“I hear she is a taffy-haired manicurist,” whispered Eva Leeds, wishing they had stayed at home and played Bridge. Her losses had been shocking of late, and she felt that the tide of bad luck would certainly have turned this evening. That was always the way, she never really had a chance! “But there’s no telling . . . That may be ancient history. I haven’t heard much about him, lately.”

“About whom?” demanded Madame Valleau, bending back her handsome head in order to see the speaker. She was supposed to be the best informed lady in the Cabinet—informed, that is to say, regarding the shadowy side of the Members’ private lives.

They told her.

“Oh, Sullivan,” she cried, in her fascinating broken English. “A delightful dog, hein? I wish there were more men like him in this dull town!”

Mrs. Carmichael, having two young daughters to whom she enjoyed applying the inappropriate word “innocent”, protested.

“Why, no woman is safe with him,” she said.

“A few,” argued Madame, allowing her eyes to travel slowly over the immediate group. “Besides, who wants to feel safe with any man? Not I, for one! If women had been safe with men, there would have been no need for cavaliers, for gallantry.

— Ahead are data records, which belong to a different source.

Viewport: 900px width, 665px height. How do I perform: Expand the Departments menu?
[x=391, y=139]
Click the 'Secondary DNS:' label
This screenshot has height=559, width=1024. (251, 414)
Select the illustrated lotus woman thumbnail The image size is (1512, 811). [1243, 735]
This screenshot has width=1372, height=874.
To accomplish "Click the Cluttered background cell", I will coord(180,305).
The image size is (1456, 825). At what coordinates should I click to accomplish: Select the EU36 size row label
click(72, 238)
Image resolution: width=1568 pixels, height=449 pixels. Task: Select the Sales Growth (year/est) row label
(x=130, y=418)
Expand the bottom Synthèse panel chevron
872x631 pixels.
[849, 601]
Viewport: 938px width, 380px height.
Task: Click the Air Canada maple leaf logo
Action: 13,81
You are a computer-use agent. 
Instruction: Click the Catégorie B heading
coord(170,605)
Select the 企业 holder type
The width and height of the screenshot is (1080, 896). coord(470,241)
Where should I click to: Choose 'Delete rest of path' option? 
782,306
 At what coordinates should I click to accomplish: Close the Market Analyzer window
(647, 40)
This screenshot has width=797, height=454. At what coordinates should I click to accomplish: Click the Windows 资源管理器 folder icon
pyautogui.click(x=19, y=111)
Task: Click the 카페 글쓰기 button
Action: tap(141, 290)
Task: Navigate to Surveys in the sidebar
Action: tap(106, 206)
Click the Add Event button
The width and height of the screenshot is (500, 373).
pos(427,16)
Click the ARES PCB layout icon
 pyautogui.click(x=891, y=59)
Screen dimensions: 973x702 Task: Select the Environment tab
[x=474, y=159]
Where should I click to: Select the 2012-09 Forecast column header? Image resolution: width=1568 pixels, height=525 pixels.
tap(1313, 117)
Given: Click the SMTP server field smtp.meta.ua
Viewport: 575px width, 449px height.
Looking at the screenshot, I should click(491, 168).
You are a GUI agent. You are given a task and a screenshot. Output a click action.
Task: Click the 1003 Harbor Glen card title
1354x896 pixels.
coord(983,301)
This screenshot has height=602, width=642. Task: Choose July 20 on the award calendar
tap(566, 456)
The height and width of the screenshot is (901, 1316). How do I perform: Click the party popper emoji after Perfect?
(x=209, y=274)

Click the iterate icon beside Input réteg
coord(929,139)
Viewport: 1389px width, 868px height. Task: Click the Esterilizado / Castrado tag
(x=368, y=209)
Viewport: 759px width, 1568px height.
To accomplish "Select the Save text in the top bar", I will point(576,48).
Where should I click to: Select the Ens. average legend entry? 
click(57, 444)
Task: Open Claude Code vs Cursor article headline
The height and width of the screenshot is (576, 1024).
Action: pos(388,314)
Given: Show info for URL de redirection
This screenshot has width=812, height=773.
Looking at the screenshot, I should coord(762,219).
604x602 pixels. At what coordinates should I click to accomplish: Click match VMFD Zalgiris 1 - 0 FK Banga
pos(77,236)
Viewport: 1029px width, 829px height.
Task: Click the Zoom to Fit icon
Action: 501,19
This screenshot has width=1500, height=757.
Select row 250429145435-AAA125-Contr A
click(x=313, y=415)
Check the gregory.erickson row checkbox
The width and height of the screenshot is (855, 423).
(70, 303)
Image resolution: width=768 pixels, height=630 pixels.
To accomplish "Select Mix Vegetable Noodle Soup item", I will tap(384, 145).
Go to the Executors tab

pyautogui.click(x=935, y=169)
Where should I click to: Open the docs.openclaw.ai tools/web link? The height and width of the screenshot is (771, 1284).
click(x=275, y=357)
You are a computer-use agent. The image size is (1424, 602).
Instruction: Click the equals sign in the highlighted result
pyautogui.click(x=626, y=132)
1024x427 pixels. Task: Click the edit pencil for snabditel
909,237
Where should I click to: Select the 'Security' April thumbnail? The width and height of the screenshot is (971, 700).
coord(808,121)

Sullivan is charming.”

“I think he’s a conscienceless old reprobate,” declared Mrs. Carmichael, “and the National Council should make an example of him.”

Marjorie leaned forward. It required a good deal of courage on her part to push into this argument, but she felt that loyalty to an absent friend demanded it.

“You misjudge him, Mrs. Carmichael,” she defended. “I know him very well and I am certain the things people say about him are not true. He’s too kind to everybody, that’s his trouble! He is as kind to a—a—manicurist as he is to . . . well, to me! He’s always so ready to help people and to give them good advice!”